PAGE TWO
Monday through Wednesday, we called our thin stretch of land Kansaska. Thursday through Saturday, we called it Nebransas. On Sundays, since that was the Lord's Day, we called it nothing at all, out of respect for His creating our world without the lines already drawn on its face like all my grandpa's wrinkles.
If it weren't for old Grandpa Bomba, Kansaska Nebransas wouldn't even have existed for us to live there. When Grandpa wasn't a grandpa and was just instead a small-fry, hobbledehoy boy blowing out thirteen dripping candles on a lopsided cake, his savvy hit him hard and sudden-just like it did to Fish that day of the backyard birthday party and the hurricane-and the entire state of Idaho got made. At least, that's the way Grandpa Bomba always told the story.

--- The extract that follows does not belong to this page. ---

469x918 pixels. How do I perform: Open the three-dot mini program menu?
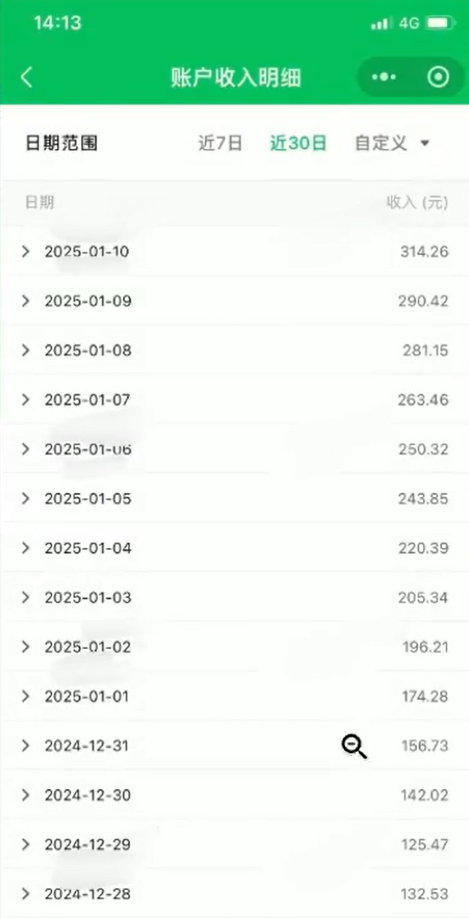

"Before I turned thirteen," he'd say, "Montana bumped dead straight into Washington, and Wyoming and Oregon shared a cozy border." The tale of Grandpa's thirteenth birthday had grown over the years just like the land he could move and stretch, and Momma just shook her head and smiled every time he'd start talking tall. But in truth, that young boy who grew up and grew old like wine and dirt, had been making new places whenever and wherever he pleased. That was Grandpa's savvy.
My savvy hadn't come along yet. But I was only two days away from my very own thirteen dripping candles-though my momma's cakes never lopped to the side or to the middle. Momma's cakes were perfect, just like Momma, because that was her savvy. Momma was perfect. Anything she made was perfect. Everything she did was perfect. Even when she messed up, Momma messed up perfectly.

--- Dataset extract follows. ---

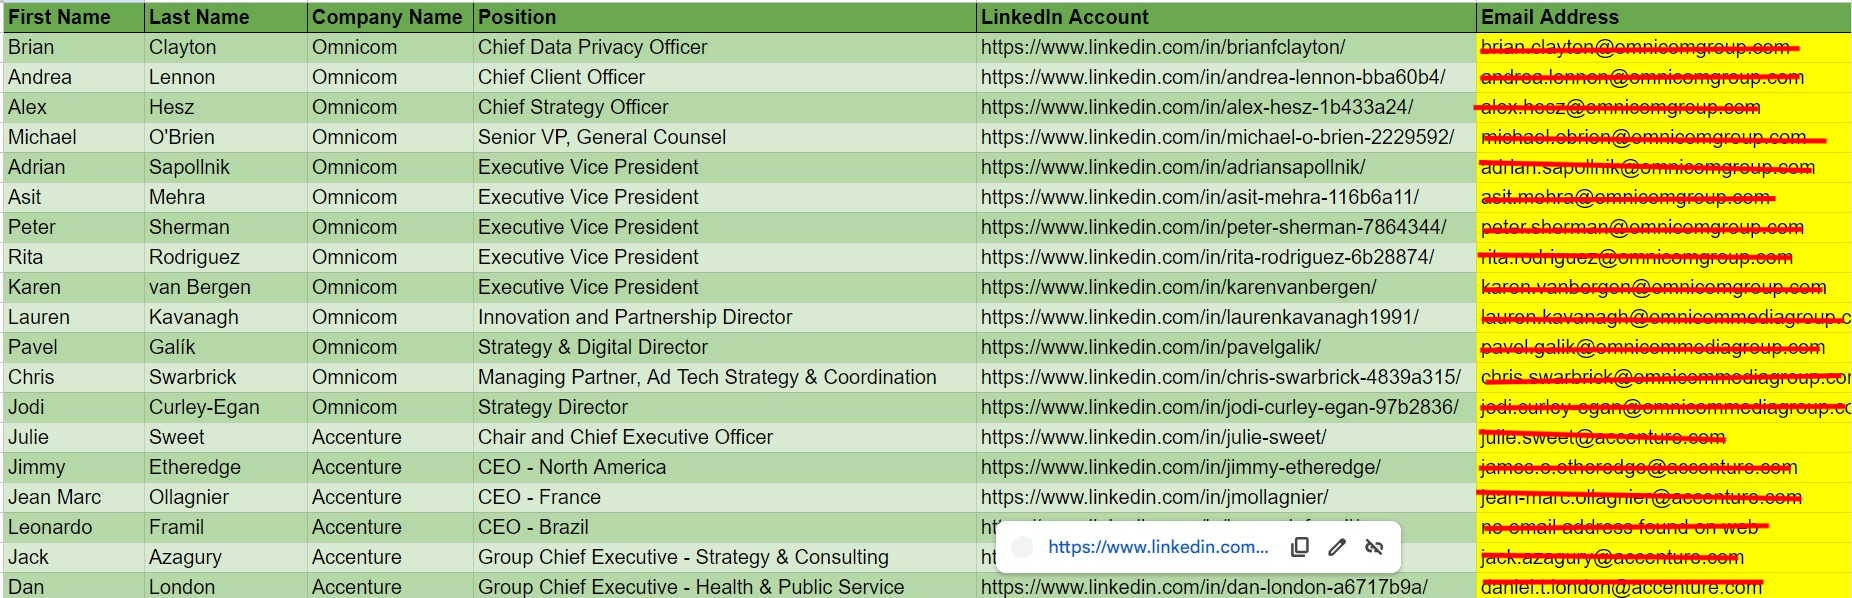The height and width of the screenshot is (598, 1852).
Task: Open Dan London's LinkedIn URL
Action: pos(1203,587)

I often reckoned what it would be like for me. I pictured myself blowing out the candles on my cake and fires dying in chimneys across four counties. Or I imagined making my secret birthday wish-getting my cheeks full and round with air-then floating up toward the ceiling like my very own happy birthday balloon.
"My savvy is going to be a good one," I told my brother Rocket. "I just know it."

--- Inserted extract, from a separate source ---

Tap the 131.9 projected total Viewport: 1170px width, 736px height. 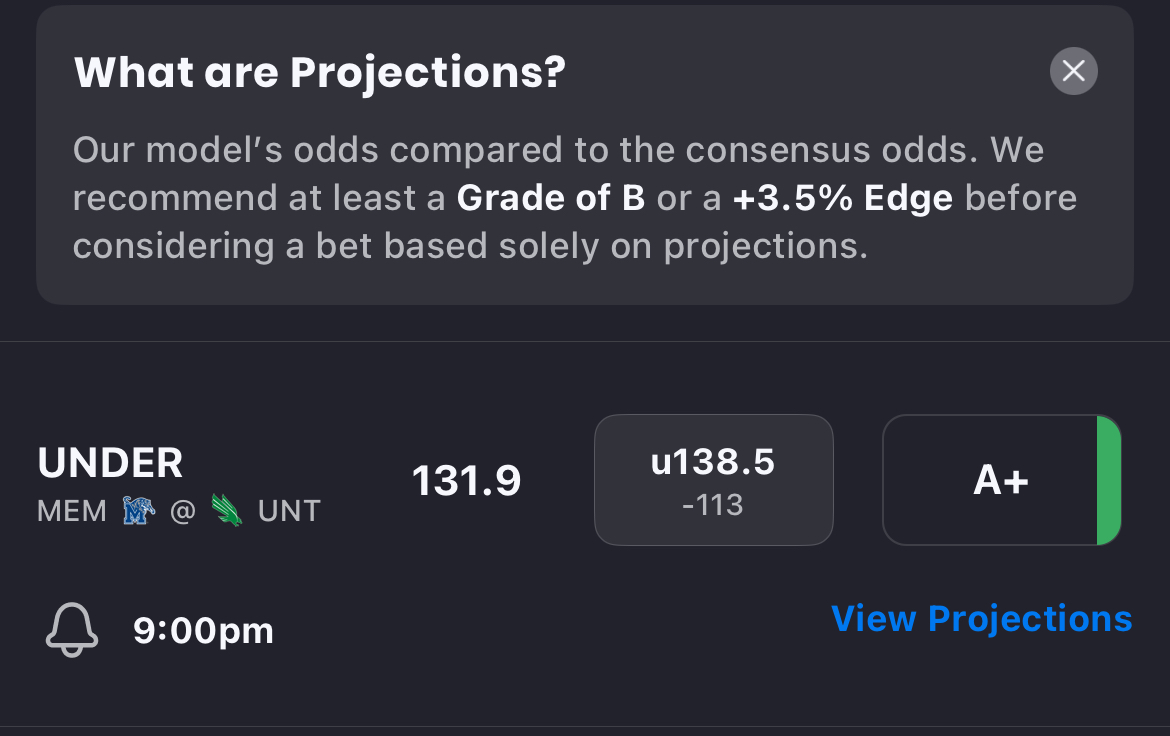466,481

"Girls don't get the powerful jujubes," said Rocket, running one hand through his dark shock of unkempt hair with a crackle of static. "Girls only get quiet, polite savvies-sugar and spice and everything humdrum savvies. It's boys who get the earthshaking kinds of savvy."
I had scowled at my brother and stuck out my tongue. Rocket and I both knew that there were plenty of girls climbing round our family tree that had strong and sturdy savvies, like Great-aunt Jules, who could step back twenty minutes in time every time she sneezed; or our second cousin Olive, who could melt ice with a single red-hot stare.